Task prompt:
Once you have read the entries, please say how many lines hold the string "Given", giving the number only.
———
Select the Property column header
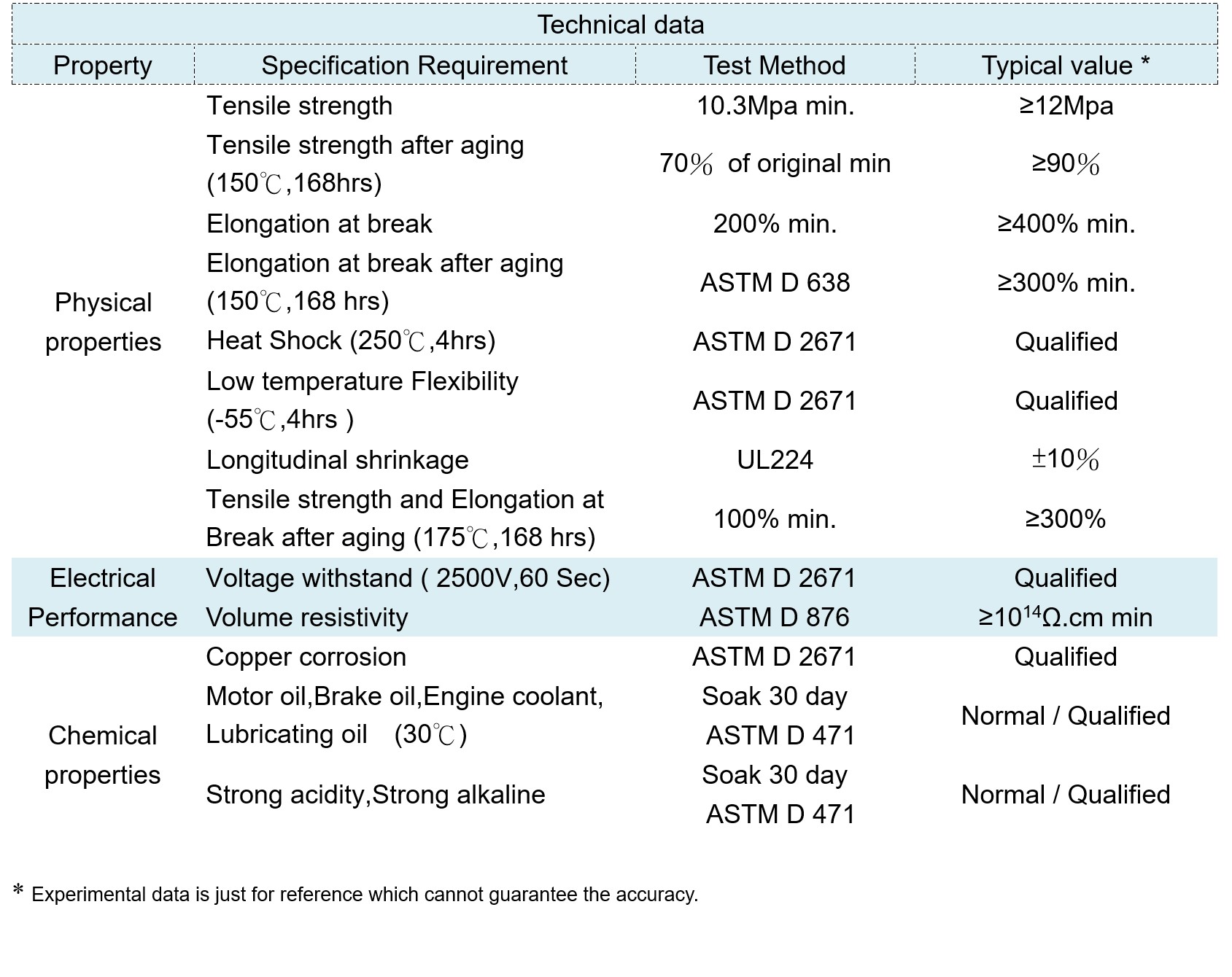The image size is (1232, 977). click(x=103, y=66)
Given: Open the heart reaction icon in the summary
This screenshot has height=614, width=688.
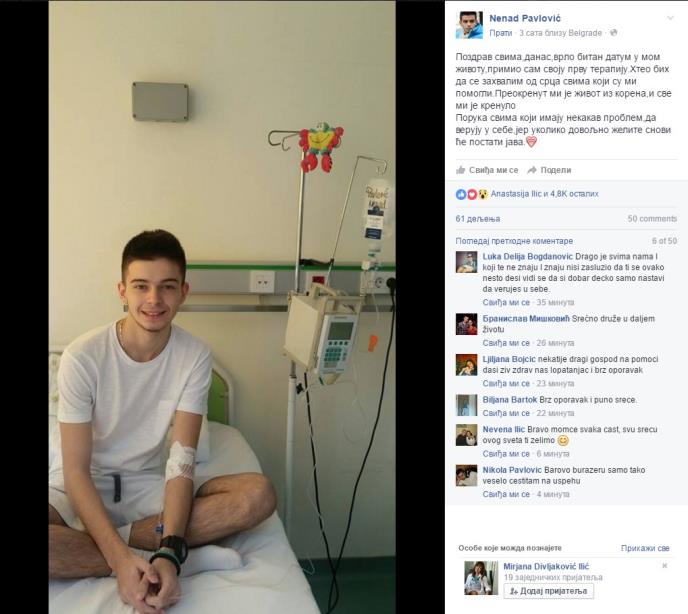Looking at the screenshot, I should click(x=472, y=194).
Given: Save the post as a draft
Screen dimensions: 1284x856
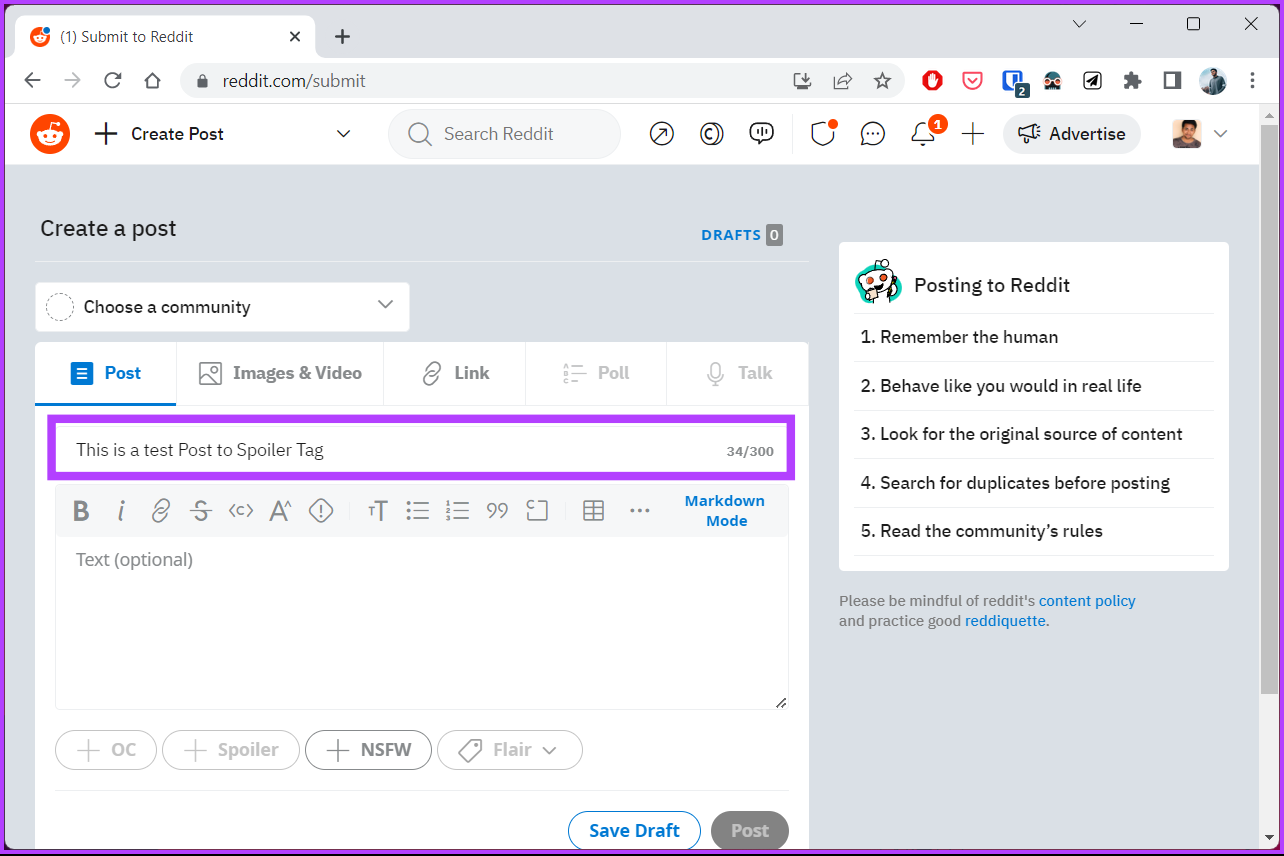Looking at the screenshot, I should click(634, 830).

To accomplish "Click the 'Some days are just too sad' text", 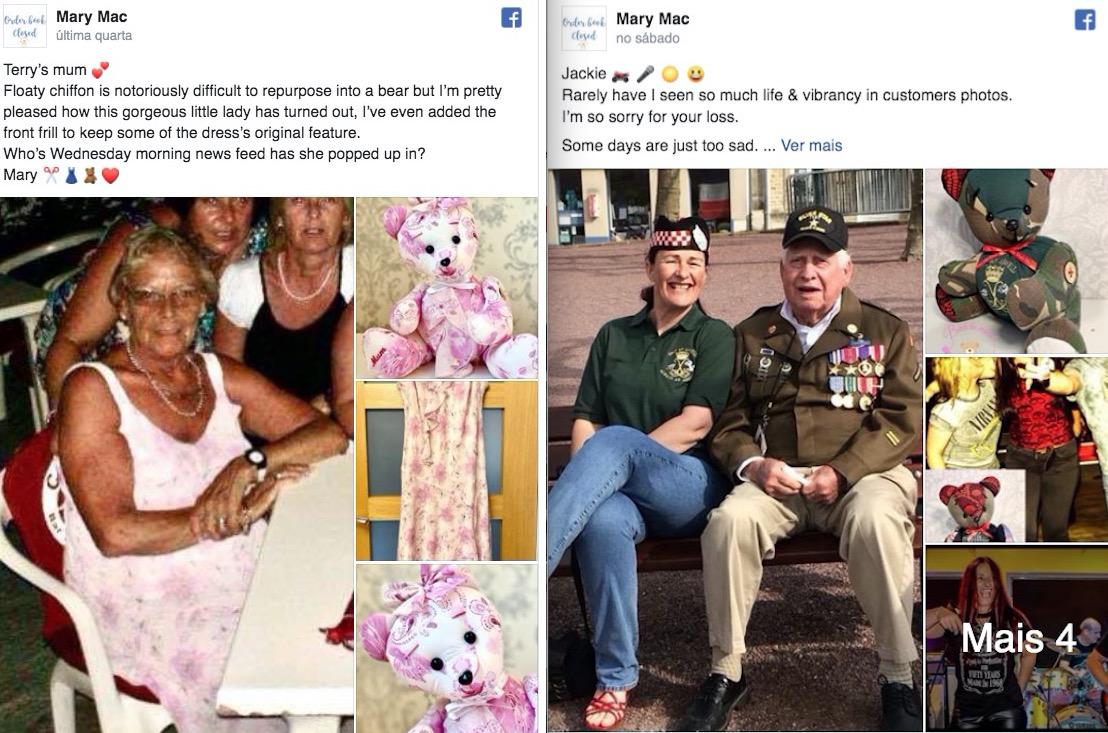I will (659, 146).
———
Result for this task:
2